Objective A: Summarize the idx-data package page in two sentences.
Objective B: From the idx-data package page, list every data type code that byte 2 of the header can hold, together with the type each one stands for.
Objective C: Extend the idx-data package page, starting after its final sentence.

Extract provided:
1.1.0 • Published 5 years ago

idx-data v1.1.0

Weekly downloads
3
License
MIT
Repository
github
Last release
5 years ago

idx-data

Greenkeeper badge

This is a tiny node.js module for reading/writing idx formatted binary data from/to the disk. More information on the idx file format can be find here and here. The idx format is commonly used for sharing data in the machine learning community due to its smaller footprint than csv, its ability to represent tensor data, and its performance advantages while loading into memory.

Format specification

The idx format is a binary file format with the following structure (where [n] represents the nth byte):

[0-1]: always 0
[2]: data type
[3]: number of dimensions

The data type in byte 2 is coded:

0x08: unsigned byte
0x09: signed byte
0x0B: short (2 bytes)
0x0C: int (4 bytes)
0x0D: float (4 bytes)
0x0E: double (8 bytes)

The remaining bytes in the header specify the size of each dimension using 4-byte integers. For instance, if byte 3 indicated that there are 2 dimensions of data then we'd see:

[4-7]: size of dimension 1
[8-11]: size of dimension 2

All of the remaining bytes specify the data itself, where the size (in bytes) of each data point is specified by the value given by the 3rd byte in the header.

Although most commercial processors use little endian, this file format specifies the use of big endian byte representation. This means all binary files will utilize big endian.

Usage Example

import * as idx from 'idx-data';

const [
    X_train,
    Y_train,
    X_test,
    Y_test,
] = await Promise.all([
    idx.loadBits('mnist/train-images-idx3-ubyte'),
    idx.loadBits('mnist/train-labels-idx1-ubyte'),
    idx.loadBits('mnist/t10k-images-idx3-ubyte'),
    idx.loadBits('mnist/t10k-labels-idx1-ubyte'),
]);

console.log(X_train); // =>
/*
{
    data: <Uint8Array>,
    shape: [60000, 28, 28],
    type: 'uint8',
}
*/

With @tensorflow/tfjs

// get X_train with above code
import * as tf from '@tensorflow/tfjs';

// Tensorflow will infer the type as uint8
// based on the type of the buffer passed in
const X = tf.tensor3d(X_train.data, X_train.shape);
X.print(true);

API

IdxTensor

Basic interface for returned data.

Note: the type field will always be redundant with the typed array used to store the data. This field is provided to bypass instanceof checks in favor of string comparison checks.

Data block:
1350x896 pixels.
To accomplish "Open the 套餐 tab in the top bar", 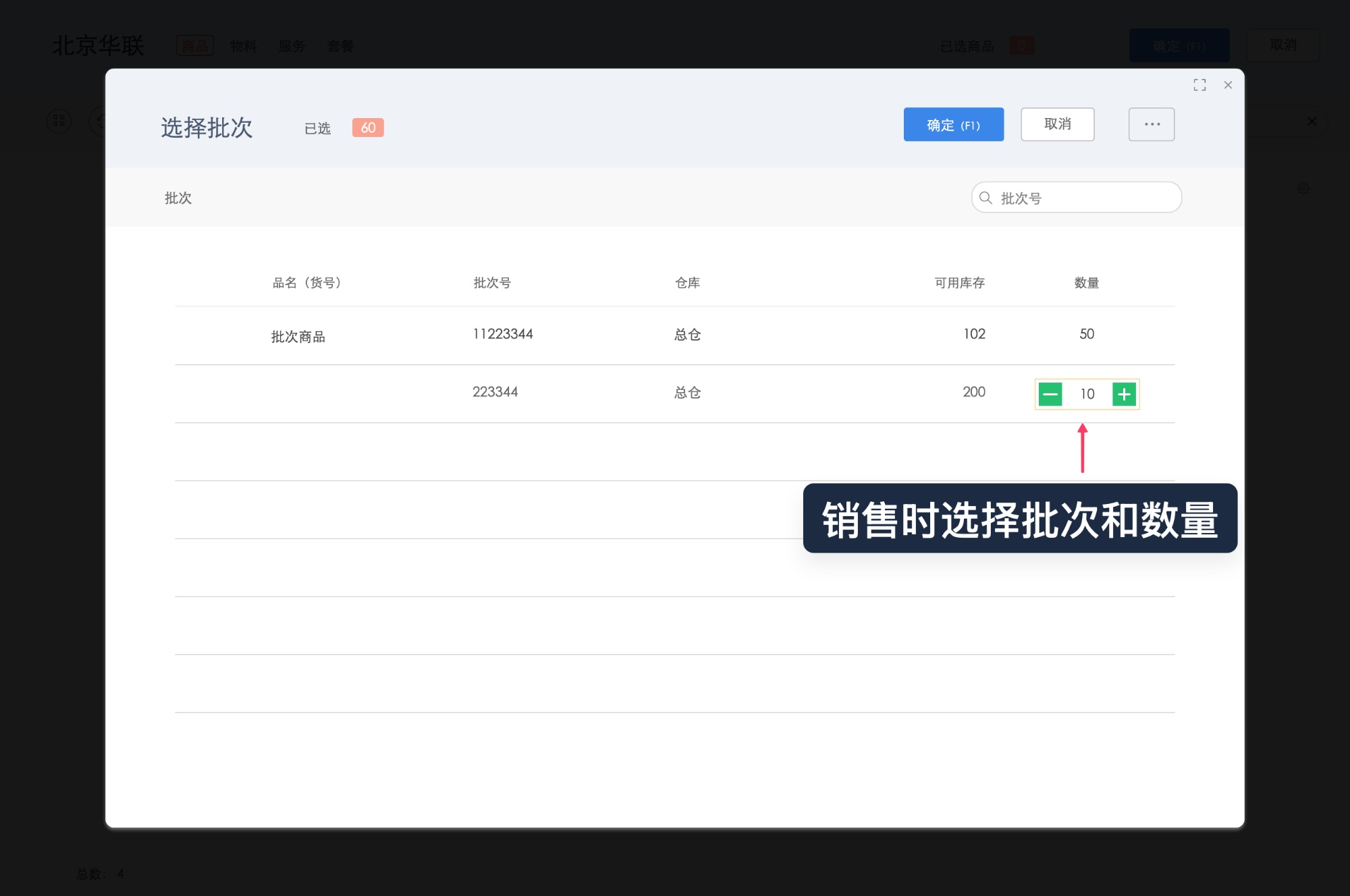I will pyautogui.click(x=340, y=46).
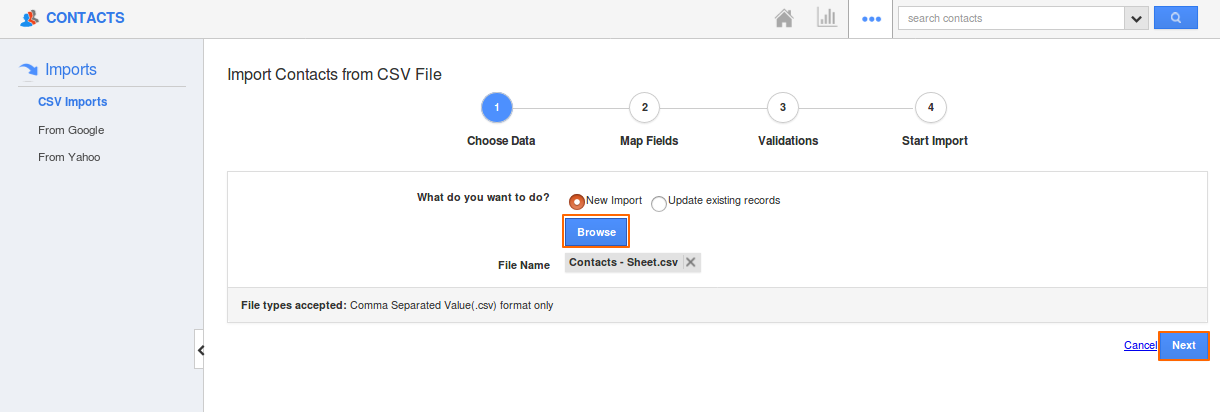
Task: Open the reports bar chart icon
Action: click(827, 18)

Exercise answer A: idx-data is a tiny node.js module for reading and writing idx-formatted binary data, a format commonly used in the machine learning community for its smaller footprint than csv, its ability to represent tensor data, and its performance when loading into memory. The page describes the format's header bytes, its data type codes, and its big-endian byte representation, and shows how to load MNIST files and pass the result to @tensorflow/tfjs.

Exercise answer B:
0x08: unsigned byte
0x09: signed byte
0x0B: short (2 bytes)
0x0C: int (4 bytes)
0x0D: float (4 bytes)
0x0E: double (8 bytes)

Exercise answer C:
interface IdxTensor {
    data: Uint8Array | Float32Array | Int32Array;;
    shape: number[];
    type: 'float32' | 'int32' | 'uint8';;
}

loadBits

Takes a string filepath and returns a Promise<IdxTensor>.

const data = await idx.loadBits('path/to/file');
console.log(data); // =>
/*
{
    data: <Float32Array>,
    shape: [100, 10],
    type: 'float32',
}
*/

saveBits

Takes a typed array (e.g. Float32Array) containing the data to be saved, a number[] containing the shape of the data, and a string filepath where the data will be saved. Returns a Promise<void> that will be resolved once the file is written.

This method ensures that the data is written in big endian mode, even if this is not the native architecture of the host machine.

// Note this will contain all 0
const data = new Float32Array(10);
const shape = [5, 2];

await idx.saveBits(data, shape, 'path/to/file.idx');
/*
Will write something like:
(Note: line breaks and comments not included in the files)
0x00 0x00               # always 0
0x0D 0x02               # data type: float32 with 2 dimensions
0x05 0x00 0x00 0x00     # first dimension of size 5
0x02 0x00 0x00 0x00     # second dimension of size 2

0x00 0x00 0x00 0x00     # all data takes 4-bytes to represent
0x00 0x00 0x00 0x00     # because it is float32
0x00 0x00 0x00 0x00     # each line represents a single data point
0x00 0x00 0x00 0x00
0x00 0x00 0x00 0x00
0x00 0x00 0x00 0x00
0x00 0x00 0x00 0x00
0x00 0x00 0x00 0x00
0x00 0x00 0x00 0x00
0x00 0x00 0x00 0x00
*/

readFromStream

Takes a stream and parses the idx formatted data. loadBits is simply a wrapper over this method using fs.createReadStream.

export function loadBits(file: string) {
    const stream = fs.createReadStream(file);
    return readFromStream(stream);
}

writeToStream

Takes the raw tensor data and a writable stream and writes the tensor in IDX format to the stream (including the header information). saveBits is a wrapper over this method using fs.createWriteStream.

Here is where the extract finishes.